Pages

Saturday, November 6, 2010

VMware ESXi 4.1.0 stuck at “Initializing scheduler …” screen on boot up with Cisco UCS C210 M2 servers

Update March 9, 2011:

It looks like we finally have a firmware fix from Cisco: http://terenceluk.blogspot.com/2011/03/firmware-update-fix-for-vmware-esxi-41.html

-------------------------------------------------------------------------------------------------------------------------------------------------------------------

I have been working in 2 separate virtualization environments with new Cisco UCS C210 M2 servers and noticed that in both environments, I would intermittently see the VMware ESXi 4.1.0 Build 260247 boot up process get stuck at the “Initializing scheduler …” screen as shown in the following photo I took with my phone:

image

What was difficult was that this happens intermittently and it’s not easy to replicate simply by rebooting the server. Some time was spent searching on the internet to see if anyone else has had this problem and a post about a user with an HP server experiencing a similar problem was found but nothing on UCS. After knowing that I wasn’t going to get too far with this, I decided to post a question on the Cisco Support Community forums and almost immediately received a reply from another user who said they had the same problem. Shortly there after, another user posted a reply that I’ll copy and paste here:

Hi Terence / Clint,

Cisco is aware of this problem and has been working with VMware to address this issue - as this issue has also been seen on other vendor's servers. Additionally, it only seems to be affecting platforms running ESXi.

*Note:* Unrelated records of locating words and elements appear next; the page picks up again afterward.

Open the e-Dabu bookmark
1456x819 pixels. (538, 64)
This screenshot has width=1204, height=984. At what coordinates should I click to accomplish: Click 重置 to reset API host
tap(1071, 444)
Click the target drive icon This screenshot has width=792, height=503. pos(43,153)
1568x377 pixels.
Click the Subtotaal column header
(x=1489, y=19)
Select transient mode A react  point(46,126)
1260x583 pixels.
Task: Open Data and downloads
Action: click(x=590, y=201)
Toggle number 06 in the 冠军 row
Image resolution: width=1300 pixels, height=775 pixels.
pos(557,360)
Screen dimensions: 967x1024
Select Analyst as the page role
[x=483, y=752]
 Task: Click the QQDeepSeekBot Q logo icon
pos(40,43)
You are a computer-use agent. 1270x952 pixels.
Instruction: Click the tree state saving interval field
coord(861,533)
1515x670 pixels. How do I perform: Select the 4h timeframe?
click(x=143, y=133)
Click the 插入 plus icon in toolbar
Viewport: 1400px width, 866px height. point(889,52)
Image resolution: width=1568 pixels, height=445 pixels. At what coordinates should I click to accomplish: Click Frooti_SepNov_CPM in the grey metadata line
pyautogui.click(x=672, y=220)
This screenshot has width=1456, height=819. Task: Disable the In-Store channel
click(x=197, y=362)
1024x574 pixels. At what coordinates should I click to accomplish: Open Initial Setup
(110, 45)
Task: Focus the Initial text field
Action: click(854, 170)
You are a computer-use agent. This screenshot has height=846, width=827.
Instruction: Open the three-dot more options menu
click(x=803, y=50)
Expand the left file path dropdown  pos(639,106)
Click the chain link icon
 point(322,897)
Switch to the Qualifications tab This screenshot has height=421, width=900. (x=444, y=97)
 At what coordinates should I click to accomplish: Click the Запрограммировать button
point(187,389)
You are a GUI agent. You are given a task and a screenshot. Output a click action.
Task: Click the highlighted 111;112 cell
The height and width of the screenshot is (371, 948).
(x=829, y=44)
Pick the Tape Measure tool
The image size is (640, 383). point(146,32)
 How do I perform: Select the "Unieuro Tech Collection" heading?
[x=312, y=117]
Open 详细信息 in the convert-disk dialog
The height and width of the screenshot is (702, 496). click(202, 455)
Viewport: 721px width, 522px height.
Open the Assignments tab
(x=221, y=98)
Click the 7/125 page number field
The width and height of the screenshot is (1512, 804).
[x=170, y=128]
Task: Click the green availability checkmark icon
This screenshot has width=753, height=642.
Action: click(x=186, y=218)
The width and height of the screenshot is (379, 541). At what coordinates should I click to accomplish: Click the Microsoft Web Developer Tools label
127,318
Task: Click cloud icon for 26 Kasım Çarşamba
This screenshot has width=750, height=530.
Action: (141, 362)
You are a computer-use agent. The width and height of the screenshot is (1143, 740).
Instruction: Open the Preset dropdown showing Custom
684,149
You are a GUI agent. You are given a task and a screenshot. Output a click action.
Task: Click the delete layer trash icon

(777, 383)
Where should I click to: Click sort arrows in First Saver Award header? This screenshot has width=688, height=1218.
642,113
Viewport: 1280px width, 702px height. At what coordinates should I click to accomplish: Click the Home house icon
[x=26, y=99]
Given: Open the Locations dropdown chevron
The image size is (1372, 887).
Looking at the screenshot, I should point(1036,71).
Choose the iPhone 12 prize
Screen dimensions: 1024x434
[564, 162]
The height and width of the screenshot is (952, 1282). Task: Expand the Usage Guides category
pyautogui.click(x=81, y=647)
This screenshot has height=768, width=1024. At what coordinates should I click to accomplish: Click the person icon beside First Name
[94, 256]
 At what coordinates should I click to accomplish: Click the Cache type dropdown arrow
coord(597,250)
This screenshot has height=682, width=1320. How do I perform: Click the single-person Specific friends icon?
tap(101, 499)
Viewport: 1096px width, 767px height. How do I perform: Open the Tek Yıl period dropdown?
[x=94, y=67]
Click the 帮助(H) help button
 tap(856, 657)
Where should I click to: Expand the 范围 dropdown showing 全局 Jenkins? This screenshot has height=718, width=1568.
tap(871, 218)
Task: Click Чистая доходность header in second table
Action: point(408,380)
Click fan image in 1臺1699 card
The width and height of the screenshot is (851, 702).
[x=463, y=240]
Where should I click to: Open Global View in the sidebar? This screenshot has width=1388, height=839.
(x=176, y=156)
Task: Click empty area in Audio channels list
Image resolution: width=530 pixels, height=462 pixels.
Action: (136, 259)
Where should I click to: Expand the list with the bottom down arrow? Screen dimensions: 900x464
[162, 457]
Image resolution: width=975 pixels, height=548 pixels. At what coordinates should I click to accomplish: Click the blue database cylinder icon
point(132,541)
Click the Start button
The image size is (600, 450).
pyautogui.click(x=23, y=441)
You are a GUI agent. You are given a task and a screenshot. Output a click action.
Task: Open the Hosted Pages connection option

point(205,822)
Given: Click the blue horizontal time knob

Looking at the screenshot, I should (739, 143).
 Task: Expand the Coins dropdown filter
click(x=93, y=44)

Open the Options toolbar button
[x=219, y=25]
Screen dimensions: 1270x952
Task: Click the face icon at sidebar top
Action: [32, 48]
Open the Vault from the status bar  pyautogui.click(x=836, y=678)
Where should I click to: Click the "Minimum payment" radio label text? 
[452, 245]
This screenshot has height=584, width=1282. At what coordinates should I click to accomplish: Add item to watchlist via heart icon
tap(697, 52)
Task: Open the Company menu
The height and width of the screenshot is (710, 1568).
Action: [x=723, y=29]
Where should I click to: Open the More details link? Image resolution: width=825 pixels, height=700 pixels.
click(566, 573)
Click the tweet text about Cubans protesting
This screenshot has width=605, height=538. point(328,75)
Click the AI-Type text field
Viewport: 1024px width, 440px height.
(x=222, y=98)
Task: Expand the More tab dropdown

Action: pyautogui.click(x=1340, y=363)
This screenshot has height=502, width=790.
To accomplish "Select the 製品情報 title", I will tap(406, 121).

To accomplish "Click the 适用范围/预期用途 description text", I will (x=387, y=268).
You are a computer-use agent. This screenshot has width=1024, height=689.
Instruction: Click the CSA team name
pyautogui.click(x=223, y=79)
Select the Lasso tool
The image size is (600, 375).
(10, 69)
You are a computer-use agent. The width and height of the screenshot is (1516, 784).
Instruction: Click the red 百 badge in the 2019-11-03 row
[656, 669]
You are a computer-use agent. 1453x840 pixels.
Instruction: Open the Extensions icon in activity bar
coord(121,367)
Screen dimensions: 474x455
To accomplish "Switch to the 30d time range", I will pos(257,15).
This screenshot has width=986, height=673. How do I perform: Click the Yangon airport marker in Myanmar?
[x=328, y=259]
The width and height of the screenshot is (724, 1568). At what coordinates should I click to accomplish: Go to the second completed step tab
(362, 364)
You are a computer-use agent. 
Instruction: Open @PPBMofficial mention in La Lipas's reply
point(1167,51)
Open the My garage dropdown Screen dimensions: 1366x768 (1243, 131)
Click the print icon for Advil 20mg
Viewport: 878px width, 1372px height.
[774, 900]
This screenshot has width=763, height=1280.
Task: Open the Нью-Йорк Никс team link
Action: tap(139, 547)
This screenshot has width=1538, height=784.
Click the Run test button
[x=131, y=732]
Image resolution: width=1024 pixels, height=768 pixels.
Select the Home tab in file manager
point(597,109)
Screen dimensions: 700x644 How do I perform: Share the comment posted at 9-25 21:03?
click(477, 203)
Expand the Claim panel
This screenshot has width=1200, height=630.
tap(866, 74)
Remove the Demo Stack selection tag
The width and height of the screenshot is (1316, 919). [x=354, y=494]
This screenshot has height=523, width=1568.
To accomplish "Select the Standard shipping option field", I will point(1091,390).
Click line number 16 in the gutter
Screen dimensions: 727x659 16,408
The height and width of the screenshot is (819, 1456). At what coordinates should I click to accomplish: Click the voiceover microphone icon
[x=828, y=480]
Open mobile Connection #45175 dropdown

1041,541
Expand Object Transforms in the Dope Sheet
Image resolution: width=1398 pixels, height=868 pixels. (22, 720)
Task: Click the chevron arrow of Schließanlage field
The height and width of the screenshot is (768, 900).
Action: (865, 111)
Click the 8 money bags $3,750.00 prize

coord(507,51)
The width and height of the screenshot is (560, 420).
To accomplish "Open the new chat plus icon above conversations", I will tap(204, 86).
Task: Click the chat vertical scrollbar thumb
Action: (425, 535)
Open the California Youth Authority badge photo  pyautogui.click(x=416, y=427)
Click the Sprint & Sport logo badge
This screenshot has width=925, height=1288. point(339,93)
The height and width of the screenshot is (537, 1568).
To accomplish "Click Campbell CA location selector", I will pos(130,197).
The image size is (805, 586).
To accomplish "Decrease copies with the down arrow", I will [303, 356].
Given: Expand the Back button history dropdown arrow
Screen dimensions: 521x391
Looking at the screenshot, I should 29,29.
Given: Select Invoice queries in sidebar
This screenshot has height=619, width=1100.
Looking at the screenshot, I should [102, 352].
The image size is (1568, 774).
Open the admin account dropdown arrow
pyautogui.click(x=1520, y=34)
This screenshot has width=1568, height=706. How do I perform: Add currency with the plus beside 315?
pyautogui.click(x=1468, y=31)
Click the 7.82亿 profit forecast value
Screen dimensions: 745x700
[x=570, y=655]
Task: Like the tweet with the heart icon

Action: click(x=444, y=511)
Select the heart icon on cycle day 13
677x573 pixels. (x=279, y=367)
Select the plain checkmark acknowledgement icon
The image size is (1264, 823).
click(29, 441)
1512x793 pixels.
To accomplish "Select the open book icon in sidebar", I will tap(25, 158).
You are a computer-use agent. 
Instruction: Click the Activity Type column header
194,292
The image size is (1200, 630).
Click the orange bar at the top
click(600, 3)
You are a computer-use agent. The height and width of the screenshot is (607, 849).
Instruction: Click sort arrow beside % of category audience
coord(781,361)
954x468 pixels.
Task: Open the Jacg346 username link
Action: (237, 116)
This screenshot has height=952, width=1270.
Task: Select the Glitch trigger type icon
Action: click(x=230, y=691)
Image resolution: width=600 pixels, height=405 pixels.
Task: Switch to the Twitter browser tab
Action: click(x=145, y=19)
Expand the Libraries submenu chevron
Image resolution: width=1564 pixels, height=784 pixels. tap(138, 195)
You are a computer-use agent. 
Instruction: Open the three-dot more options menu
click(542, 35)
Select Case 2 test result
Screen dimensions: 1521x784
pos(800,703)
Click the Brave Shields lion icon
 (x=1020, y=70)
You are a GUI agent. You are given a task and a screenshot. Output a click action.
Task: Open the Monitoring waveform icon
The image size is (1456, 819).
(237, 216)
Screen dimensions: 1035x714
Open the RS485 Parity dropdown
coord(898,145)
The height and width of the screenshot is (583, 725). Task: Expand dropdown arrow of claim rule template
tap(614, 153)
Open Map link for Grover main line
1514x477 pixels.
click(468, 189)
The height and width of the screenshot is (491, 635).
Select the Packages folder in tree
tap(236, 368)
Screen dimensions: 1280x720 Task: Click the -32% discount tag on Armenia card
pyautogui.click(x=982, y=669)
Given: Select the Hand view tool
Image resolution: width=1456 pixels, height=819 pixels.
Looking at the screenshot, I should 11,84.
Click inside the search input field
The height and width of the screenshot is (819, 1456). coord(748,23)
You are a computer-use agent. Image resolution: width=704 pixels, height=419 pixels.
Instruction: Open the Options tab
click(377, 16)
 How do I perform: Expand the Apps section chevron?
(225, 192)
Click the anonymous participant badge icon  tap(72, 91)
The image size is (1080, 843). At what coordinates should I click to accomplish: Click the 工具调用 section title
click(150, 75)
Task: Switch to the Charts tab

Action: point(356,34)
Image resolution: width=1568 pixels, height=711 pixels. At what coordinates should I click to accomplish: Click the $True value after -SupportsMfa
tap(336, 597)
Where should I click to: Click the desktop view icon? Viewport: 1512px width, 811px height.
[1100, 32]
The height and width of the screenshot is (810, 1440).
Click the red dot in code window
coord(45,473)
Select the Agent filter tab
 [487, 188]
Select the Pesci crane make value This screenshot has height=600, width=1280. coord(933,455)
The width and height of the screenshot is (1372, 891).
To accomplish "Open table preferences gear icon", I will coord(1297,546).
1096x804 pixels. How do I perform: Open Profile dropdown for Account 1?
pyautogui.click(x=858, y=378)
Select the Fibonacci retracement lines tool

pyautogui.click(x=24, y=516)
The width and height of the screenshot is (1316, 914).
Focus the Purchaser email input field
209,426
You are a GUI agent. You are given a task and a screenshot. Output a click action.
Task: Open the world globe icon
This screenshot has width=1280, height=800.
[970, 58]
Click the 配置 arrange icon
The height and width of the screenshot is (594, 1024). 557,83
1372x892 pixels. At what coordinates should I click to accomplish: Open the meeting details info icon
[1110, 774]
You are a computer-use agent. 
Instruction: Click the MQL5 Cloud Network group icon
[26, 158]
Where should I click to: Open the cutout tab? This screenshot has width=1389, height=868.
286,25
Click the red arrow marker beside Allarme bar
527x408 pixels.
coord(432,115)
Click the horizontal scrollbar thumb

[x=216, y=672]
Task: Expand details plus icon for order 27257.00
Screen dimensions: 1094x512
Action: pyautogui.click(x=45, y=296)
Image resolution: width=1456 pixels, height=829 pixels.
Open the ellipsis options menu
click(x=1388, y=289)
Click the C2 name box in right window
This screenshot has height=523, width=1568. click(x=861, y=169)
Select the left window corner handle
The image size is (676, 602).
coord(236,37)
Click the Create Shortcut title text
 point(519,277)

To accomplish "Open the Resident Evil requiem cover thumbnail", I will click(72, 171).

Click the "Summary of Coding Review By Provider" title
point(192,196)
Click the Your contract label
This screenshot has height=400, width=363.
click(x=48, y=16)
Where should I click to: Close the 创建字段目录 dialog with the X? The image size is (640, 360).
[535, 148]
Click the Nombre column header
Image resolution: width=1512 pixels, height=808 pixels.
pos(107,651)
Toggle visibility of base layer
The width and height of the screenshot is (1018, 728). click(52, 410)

On the Cisco side, this issue is being tracked via CSCtj19224 - ESXi stuck at Initializing Scheduler - (CCO Account Required to view details)

The workaround is to disable legacy USB within the BIOS.

Hope that helps.

Thanks,
Michael

Link to the post: https://supportforums.cisco.com/thread/2050592?tstart=0

So as it turns out, this isn’t specific to Cisco UCS which was no surprise since a similar post was found but with an HP server.

In case anyone out there is wondering what the process of disabling this for a Cisco C210 M2 server looks like, the following are screenshots I took for one of the servers:

image

image

image

clip_image002

clip_image002[4]

Select Legacy USB Support.

clip_image002[6]

Disable and press F10 to save:

clip_image002[8]

Update November 7, 2010:

I got another response today with the following when I followed up with asking whether this affects 4.0 as well:

In response to Terence, from what I can tell, it seems to mainly affect ESXi 4.1 - based on the number of cases I could find, however I have seen a couple of cases on ESXi 4.0 as well.

Update November 16, 2010:

I got another response on the forums and it looks like this affects ESXi 4.01 as well:

AI ran into this tonight while doing a 1000v upgrade. UCS B250 M1 blades with ESXi 4.0 (Build 236512). Disabling the Legacy USB resolved the issue.

14 comments:

Unknown said...

You can include also Cisco UCS C250 M2 in the list of affected servers.
Thanks for this post I was resetting CMOS everytime I rebooted the servers.
Regards

Anonymous said...

Add the IBM x3650 M3 to the list as well. Unplugging the USB->PS2 adapter solved the issue.

Peter Cronwright said...

Looks like this is fixed now in 1.4(1m)

"ESXi boot up no longer intermittently hangs at the initializing scheduler. (CSCtj19224"

Terence Luk said...

Awesome! Thanks for the heads up Peter.

Paul B said...

Just upgraded our Test standalone UCS to 1.4m this afternoon and still hung on Initialising Scheduler after installing ESXi4.1 - disabling in the BIOS seems to have resolved the issue but again difficult to be definite at this point due to the intermittent issue.

Anonymous said...

I am also in the same situation:
VMware ESXi 4.1.0 on HP Proliant DL385 G7 Hangs at loading VMKernel
Is say "VMKernel Loaded successfully". But hangs after five bars.

Anonymous said...

Saw this on an IBM bladeCenter model 7870 (HS22) where USB and media trays are shared with the bladecenter chassis. Was gonna try disabling legacy USB, but a coworker suggested moving the "M/T" assignment to another blade (effectively moving USB and media to another blade). ESXi immediately continued it's bootup once we did that.

Rob Rech said...

Apparently this also affects vSphere 5.1 with the R210 too. This setting resolved the issue for me.

chrisgriner said...

This issue is also seen with 5.1.0 on IBM System x3650 M3 (7945AC1).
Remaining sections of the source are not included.